Recently, many researchers have investigated numerically the effect of nanofluid on the cooling performance for vehicle engine cooling systems. Vajjha et al. [18] conducted a numerical analysis of fluid dynamics and heat transfer performance for Al2O3 and CuO nanofluids in the flat tubes of a radiator. At a Reynolds number of 2000, the average heat transfer coefficient for a 10% Al2O3 nanofluid increased by 94%, and for a 6% CuO nanofluid, 89%. The average skin friction coefficient for a 6% CuO nanofluid in the fully developed region is about 2.75 times compared to that for the base fluid. Huminic and Huminic [19] performed a three-dimensional analysis for the cooling performance of copper–ethylene glycol nanofluid through the flat tubes of an automobile radiator.
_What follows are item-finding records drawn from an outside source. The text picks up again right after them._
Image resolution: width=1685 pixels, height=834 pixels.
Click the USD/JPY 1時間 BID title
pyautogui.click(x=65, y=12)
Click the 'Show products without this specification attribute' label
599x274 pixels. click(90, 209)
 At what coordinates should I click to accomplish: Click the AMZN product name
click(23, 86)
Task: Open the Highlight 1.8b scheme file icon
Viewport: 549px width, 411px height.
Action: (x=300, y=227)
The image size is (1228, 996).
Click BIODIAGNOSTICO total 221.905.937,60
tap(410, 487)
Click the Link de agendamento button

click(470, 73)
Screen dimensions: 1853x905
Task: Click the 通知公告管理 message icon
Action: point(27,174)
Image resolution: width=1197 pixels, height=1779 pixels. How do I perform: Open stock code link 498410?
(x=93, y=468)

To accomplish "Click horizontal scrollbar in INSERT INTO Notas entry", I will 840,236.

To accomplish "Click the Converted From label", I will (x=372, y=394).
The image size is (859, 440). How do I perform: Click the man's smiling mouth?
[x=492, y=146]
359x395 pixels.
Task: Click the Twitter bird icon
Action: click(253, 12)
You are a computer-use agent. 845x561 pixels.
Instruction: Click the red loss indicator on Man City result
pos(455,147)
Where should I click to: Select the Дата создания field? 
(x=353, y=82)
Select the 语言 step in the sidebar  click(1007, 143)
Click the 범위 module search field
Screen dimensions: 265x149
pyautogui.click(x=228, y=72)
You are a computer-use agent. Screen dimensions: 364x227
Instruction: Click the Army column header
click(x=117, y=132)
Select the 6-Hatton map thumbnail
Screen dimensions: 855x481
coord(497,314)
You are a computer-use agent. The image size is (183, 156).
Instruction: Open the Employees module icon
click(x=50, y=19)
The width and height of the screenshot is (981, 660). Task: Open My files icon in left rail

The maximum heat transfer coefficient increased by 82% at a Reynolds number of 125. Abbasi and Baniamerian [20] introduced an analytical study of fluid flow for the in-tube stratified regime of two-phase nanofluid for CuO, Al2O2, TiO3 and Au as applied nanoparticles in water as the base fluid. Delavari and Hashemabadi [21] simulated turbulent and laminar flow heat transfer in Al2O3 nanofluids passing through a flat tube in three-dimensions by using computational fluid dynamics (CFD) for single- and two-phase approaches. A small difference in the friction of the tubes was observed for the two approaches, and less pumping power was predicted for the nanofluids due to less volumetric flow for the same heat rejection.
Most previous studies mainly focused on the heat transfer performance for a single tube or a heat exchanger, which is one component within the engine cooling system; there has been limited research on the whole system, where there are many heat exchangers and tubes interacting in the heat exchange. A comprehensive and systematic analysis of the whole engine cooling system is needed for designing the engine thermal management system (ETMS). In this study, the effect of working fluids such as base fluid and nanofluid on the thermal management performance of a diesel engine was analyzed by a multi-disciplinary model. It used a new working fluid concept design in the whole power train with various subsystems and components, together with virtual component integration. By deploying this approach, we were able to model different physical domains, including mechanical for the engine and the dynamometer and thermodynamics for the heat exchangers. The thermal performance of the ETMS could be numerically predicted and analyzed, which was hard to investigate by experiments. The ETMS models for base fluid and Al2O3 nanofluid were developed for a 2L high-power diesel engine. The thermal performance of components such as the coolant, oil, and piston and liner were investigated during engine operating modes consisting of engine idling, step-load for the uphill condition, and re-idling.

2. Methodology

2.1. Multi-Disciplinary Model of the Diesel Engine

The commercial code of CRUISE M multi-disciplinary software was used to model and analyze the vehicle thermal management system for a diesel engine and its cooling system. It enables provision for the transfer of heat generated in the cylinder through the engine block, air coolant, and oil circuit to dedicated heat exchangers such as a radiator and oil cooler, etc. [22]. The engine thermal management model consists of a zero-dimensional engine model that can simulate engine performance and a one-dimensional flow model for cooling and lubrication systems with the controller. Figure 2 shows a schematic diagram of the cooling system for the diesel engine, which includes various cooling circuits such as the heat exchangers, pump, and tubes.
As shown in Figure 2, the heat generated by the combustion chamber is transferred to the engine coolant and engine oil through the interior wall of the combustion chamber. Heat transfer from turbocharger passes through the exhaust gases. The heat in the coolant and oil are exchanged through the engine oil cooler. The heat of exhaust gas is transferred to the coolant through the exhaust gas recirculation (EGR) cooler. The coolant flow rate through the inside of the radiator is determined by the thermostat, and the engine coolant temperature is controlled by the heat transfer between the radiator and the cooling air. The engine could be effectively warmed and cooled faster through the engine thermal management system (ETMS).
The engine thermal management system is modeled based on the engine model, including the engine block, the cooling system and lubricant system model, the radiator air path model, and the engine controller, as shown in Figure 3. The engine dynamometer is also included in the ETMS and considers the actual operating conditions. The ETMS model numerically predicts the heat generated from the combustion chamber under the engine’s operating condition and describes the heat transfer from the cooling system to the external air. To build the ETMS model, the physical properties, the heat transfer model, and the pressure-drop model are required, as shown in Figure 4. In this study, the working fluids are modeled by using the thermodynamic properties of Al2O3 nanofluid with a 1.5% volume ratio.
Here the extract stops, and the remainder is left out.